Strach w oczach Smokera wyzwolił w nim tak ogromną falę emocji, której w
dodatku nie mógł powstrzymać, w jednej chwili. Uwielbiał emocje, impulsy i
adrenalinę. Na pewno nie uważał się za człowieka rozważnego, bo kiedy działa
się impulsywnie, wszystkie doznania są mocniejsze. Bardziej wyraziste. Dlaczego
jego życie miałoby być zwykłą, szarą papką?
Ślinka
napłynęła mu do ust, gdy przypomniał sobie pocałunek. Krew natychmiast uderzyła
mu do głowy na wspomnienie dotyku warg Smokera. Jego opór… podniecał go.
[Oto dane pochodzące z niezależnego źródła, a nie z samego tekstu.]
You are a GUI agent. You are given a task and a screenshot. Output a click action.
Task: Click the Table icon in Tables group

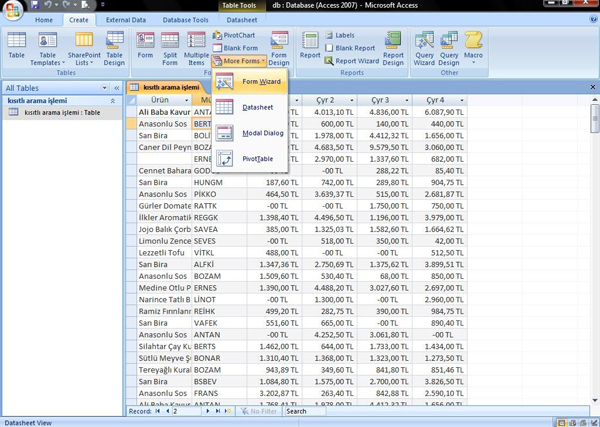(x=17, y=46)
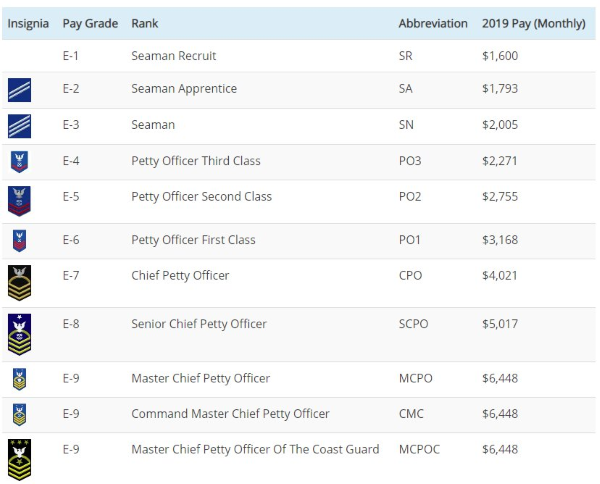Click the Petty Officer Second Class insignia
This screenshot has width=600, height=484.
point(19,199)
Wewnętrzne ciepło zaczęło spływać między nogi Ace’a. Uśmiechnął się lekko. Na
razie jest za bardzo zmęczony.
Gdy wreszcie
wszedł do łóżka, już świtało. Za parę godzin obudzi się jego nierozgarnięty
brat, błagając o niekończące się porcje jedzenia (i jemu porządnie burczało w
brzuchu, ale nie będzie objadał się przed snem). Za parę godzin dowie się, kim
jest tak naprawdę dla siwowłosego komendanta.
Nigdy bym
nie pomyślał, że… ja i starszy facet…
*
Smoker siedział
przy biurku, patrząc na kserokopię mapy regionu Tokio, w obrębie którego
wybuchały pożary. Zaczęły się one jakieś dwa miesiące temu. Miał niegasnące
przeczucie, że jest w to zamieszany ten cholerny, piegowaty smarkacz. Zerknął
na zegar. Dochodziła piętnasta. Niedługo część policjantów wybędzie na przerwę
obiadową, a on zostanie tu jak stary dziadek, zasypany papierzyskami. Wciąż
pamiętał o tym, co powiedział Ace, lecz nie sądził, by przyszedł prędko. Był
naprawdę porządnie wyczerpany po wczorajszej akcji.
Chwycił marker
i zerknął na piętrzący się na biurku stos protokołów. Pierwsze podpalenie.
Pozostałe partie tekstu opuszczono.